Southeastern Section - 63rd Annual Meeting (10–11 April 2014)

Paper No. 9
Presentation Time: 4:00 PM

PRESSURE-TEMPERATURE-TIME PATHS FOR THE SMITH RIVER ALLOCHTHON AND LYNCHBURG GROUP, VIRGINIA APPALACHIANS: IMPLICATIONS FOR LATE ORDOVICIAN RETROARC UNDERTHRUSTING


CARTER, Brad T., Department of Geology, Guilford College, 5800 West Friendly Avenue, Greensboro, NC 27410, HAMES, Willis E., Department of Geology and Geography, Auburn University, 210 Petrie Hall, Auburn, AL 36849 and MILLER, Brent V., Dept. of Geology & Geophysics, Texas A&M University, College Station, TX 77843-3115, carterbt@guilford.edu

Rocks of the Smith River Allochthon (SRA) and Lynchburg Group (LG) are remnants of the Late Neoproterozoic eastern Laurentian extensional margin. They crop out in the Virginia Appalachians and lie in thrust fault contact, with the SRA overlying the LG. In order to decipher the tectonic evolution of the SRA and LG during Appalachian orogenesis, we have constrained P-T-t paths for amphibolite-facies metapelites from both terranes via phase equilibria modeling, geothermobarometry, and U-Pb TIMS monazite and 40Ar/39Ar muscovite geochronology.

The SRA metapelites exhibit a peak assemblage containing garnet+sillimanite+staurolite+biotite. The peak assemblage in the LG is garnet+biotite. Garnet growth P-T paths constructed from phase equilibria modeling and geothermobarometry indicate that the SRA experienced high T / low P conditions (580 ˚C, 4kb) while the LG experienced a Barrovian-style P-T path (532˚C, 6 kb to 629˚C, 9 kb). U-Pb TIMS monazite geochronology yielded ages of 443.81 +/- 0.84 Ma and 442.45 +/- 1.0 Ma for the SRA and LG, respectively. Single crystal total fusion muscovite 40Ar/39Ar ages in the SRA begin with ages of about 345-350 Ma, but yield probability distributions that lack a simple, single mode and range up to about 390 Ma. Muscovite age data from the LG exhibit a single probability distribution peak at ca. 337 Ma.
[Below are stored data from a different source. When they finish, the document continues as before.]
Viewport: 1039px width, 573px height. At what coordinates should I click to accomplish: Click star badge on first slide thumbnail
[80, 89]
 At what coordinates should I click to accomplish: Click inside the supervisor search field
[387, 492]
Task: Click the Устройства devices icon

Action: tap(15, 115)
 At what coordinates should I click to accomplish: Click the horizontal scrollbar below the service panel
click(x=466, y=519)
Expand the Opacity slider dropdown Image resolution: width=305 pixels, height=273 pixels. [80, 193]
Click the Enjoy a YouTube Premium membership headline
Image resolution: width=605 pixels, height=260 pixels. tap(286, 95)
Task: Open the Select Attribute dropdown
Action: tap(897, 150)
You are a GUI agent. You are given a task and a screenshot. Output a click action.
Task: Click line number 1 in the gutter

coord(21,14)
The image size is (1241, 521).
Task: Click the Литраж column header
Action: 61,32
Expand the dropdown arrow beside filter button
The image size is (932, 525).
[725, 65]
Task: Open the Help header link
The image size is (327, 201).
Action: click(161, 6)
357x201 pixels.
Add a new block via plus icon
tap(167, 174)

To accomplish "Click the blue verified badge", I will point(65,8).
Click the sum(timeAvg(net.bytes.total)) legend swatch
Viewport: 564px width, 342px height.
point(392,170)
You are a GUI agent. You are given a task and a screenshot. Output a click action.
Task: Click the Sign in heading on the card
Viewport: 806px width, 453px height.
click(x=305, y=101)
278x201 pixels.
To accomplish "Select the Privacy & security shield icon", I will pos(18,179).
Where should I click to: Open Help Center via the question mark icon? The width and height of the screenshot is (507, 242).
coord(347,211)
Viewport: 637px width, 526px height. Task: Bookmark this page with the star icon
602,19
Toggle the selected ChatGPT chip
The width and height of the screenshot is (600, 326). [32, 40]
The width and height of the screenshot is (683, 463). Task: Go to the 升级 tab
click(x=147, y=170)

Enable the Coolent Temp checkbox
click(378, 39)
Using the data presented above combined with published data constraints for Late Ordovician calc-alkaline plutonism in the SRA and in a continental magmatic arc located east of the SRA and LG, we interpret the following tectonic evolution. By ca. 443 Ma, the LG had been underthrust beneath the SRA to a depth of ~ 34 km and experienced Barrovian metamorphism during an episode of retroarc underthrusting. Retroarc underthrusting contributed to the generation of Late Ordovician calc-alkaline plutonism in both the SRA and continental magmatic arc and subsequent high T / low P metamorphism in the SRA. This interpretation is consistent with a latest Ordovician unconformity in the foreland and in general, geodynamic models for continental arc magmatism. At ca. 337 Ma, both the SRA and LG were thrust to the northwest via the Blue Ridge fault during the initial phase of the Alleghanian orogeny, resulting in their uplift to shallow crustal levels and cooling below the muscovite closure temperature of 350 °C.